··· Exercise material ···

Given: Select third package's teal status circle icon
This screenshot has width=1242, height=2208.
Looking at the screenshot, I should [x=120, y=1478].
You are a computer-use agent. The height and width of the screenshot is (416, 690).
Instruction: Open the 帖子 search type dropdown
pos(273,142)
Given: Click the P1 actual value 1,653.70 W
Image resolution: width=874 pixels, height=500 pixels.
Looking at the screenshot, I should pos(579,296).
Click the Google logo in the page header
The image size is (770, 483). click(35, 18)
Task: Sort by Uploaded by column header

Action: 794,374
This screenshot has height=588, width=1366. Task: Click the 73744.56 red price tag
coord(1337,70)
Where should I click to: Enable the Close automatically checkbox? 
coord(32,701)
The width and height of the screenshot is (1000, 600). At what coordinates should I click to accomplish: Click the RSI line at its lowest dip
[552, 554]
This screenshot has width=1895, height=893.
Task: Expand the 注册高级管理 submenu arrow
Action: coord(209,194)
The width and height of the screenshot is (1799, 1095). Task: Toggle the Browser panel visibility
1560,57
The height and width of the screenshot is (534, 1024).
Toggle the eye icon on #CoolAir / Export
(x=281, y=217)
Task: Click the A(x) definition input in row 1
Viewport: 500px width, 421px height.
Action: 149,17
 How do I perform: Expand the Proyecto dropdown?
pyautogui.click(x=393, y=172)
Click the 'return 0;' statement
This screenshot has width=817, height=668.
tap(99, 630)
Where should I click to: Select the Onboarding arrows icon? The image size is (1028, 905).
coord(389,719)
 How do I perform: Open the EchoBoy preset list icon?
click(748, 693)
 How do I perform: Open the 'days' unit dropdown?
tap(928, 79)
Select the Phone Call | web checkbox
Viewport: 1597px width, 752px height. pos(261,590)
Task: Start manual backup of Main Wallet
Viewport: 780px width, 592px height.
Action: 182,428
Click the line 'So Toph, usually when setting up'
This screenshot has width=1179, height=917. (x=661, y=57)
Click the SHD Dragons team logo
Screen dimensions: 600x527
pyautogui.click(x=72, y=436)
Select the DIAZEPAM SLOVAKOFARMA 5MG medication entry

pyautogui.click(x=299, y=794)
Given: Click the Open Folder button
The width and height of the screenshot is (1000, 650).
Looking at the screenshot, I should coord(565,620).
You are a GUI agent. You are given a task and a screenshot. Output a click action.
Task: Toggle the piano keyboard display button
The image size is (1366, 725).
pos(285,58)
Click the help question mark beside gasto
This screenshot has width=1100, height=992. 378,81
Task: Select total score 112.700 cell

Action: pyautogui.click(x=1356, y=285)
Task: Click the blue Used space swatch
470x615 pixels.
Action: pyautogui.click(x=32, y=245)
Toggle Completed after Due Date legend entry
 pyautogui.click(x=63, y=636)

···

Work to complete >> Copy here each line of the preceding records with "agent" in it.

Answer space >>
You are a computer-use agent. The height and width of the screenshot is (416, 690).
You are a GUI agent. You are given a task and a screenshot. Output a click action.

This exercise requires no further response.